Ich kühle völlig aus, ziehe alle meine Kleider an, flüchte in eine Bar in einem kleinen Dorf etwa acht km hinter Portomarín. Privatherberge, unheimlich gemütlich, eigentlich geschlossen. Aber die Besitzerin lässt mich ein. Roser sitzt schon am Kaminofen. Dass sie ein Schwein geschlachtet haben, jetzt, damit die Gäste ab Ostern etwas zu essen haben und dass wir bis Santiago womöglich von Schnee verschont bleiben erzählt die alte Dame und dass ihr Neffe in Montserrat als Arzt arbeitet und ihr Nichte mit einem Deutschen verheiratet ist. Und dass sie Strafe zahlen muss, wenn sie, während sie geschlossen hat, PilgerInnen aufnimmt.

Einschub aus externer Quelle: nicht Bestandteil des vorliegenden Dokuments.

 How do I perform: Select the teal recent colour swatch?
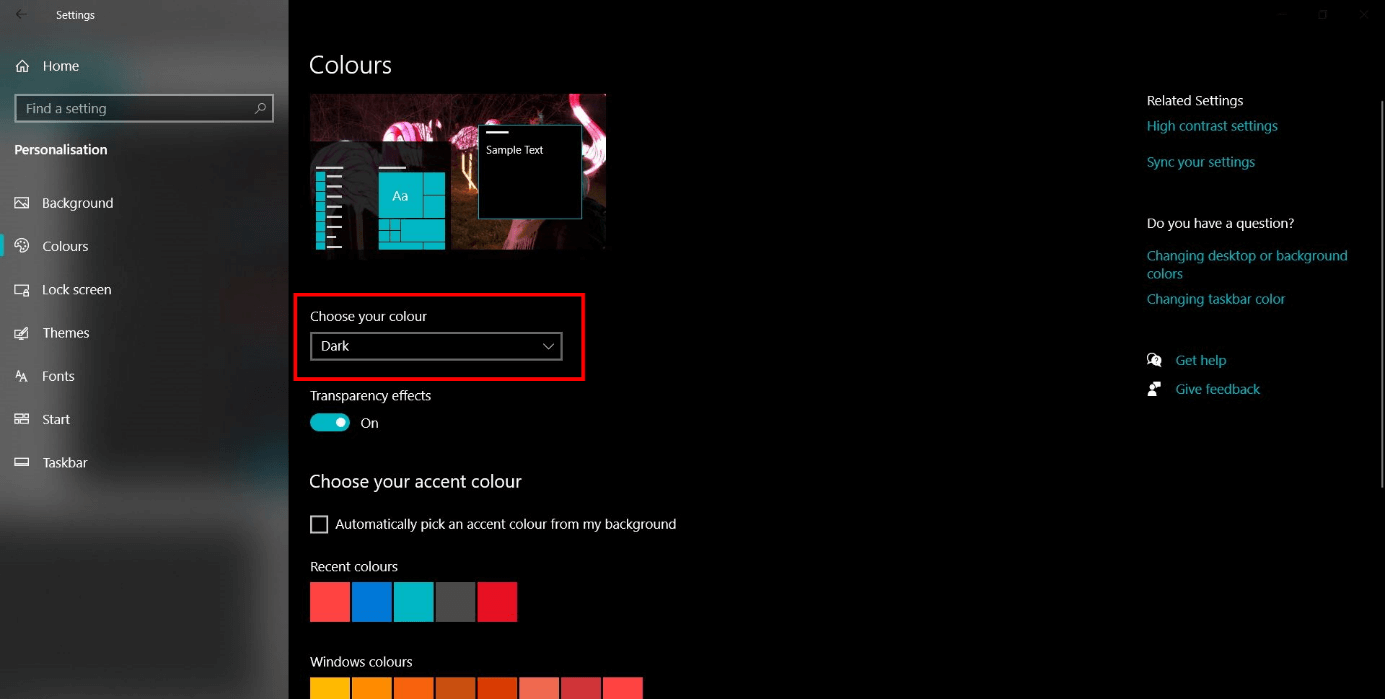pyautogui.click(x=413, y=601)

Resozialisierung. Seit Tagen geistert das Wort. Die echte Welt zu Hause ist wieder so greifbar. Unangenehm hart drücken Alltagssorgen, als habe mann Steine im Schuh. Langsam sickert die Welt. In einem Restaurant erhalte ich eine Auffrischung in Sachen Leistungsgesellschaft. Schrill gelebtes Schönpuppendasein in Musik-Clips auf dem 16:9er. Junge Kerle mit Dreitagebart und ausgestopften Hosend, damit die Eier richtig dick und hochleistungsstark aussehen rappen im Duett mit dickbusigen Schönheiten in knallengen Shorts und aufgespritzten Lippen. Im Hintergrund schnelle Autos, Dollars, Lebensglück.
Das ist die echte Welt. In ihr will ich in Knechtschaft leben.
„Sieh nur, ein Dorf am Horizont. Ob es eine Bar hat? Oder einen Kaffeeautomaten, hinter Gittern gesichert an einer Häuserecke? In einer Stunde können wir dort sei.“
Es ist fast 5 Uhr. Ich habe hart geschuftet an diesem Artikel. Auf der winzigen iPhonetastatur ein elendes Unterfangen. Die Fipptehler lasse ich unkorrigiert.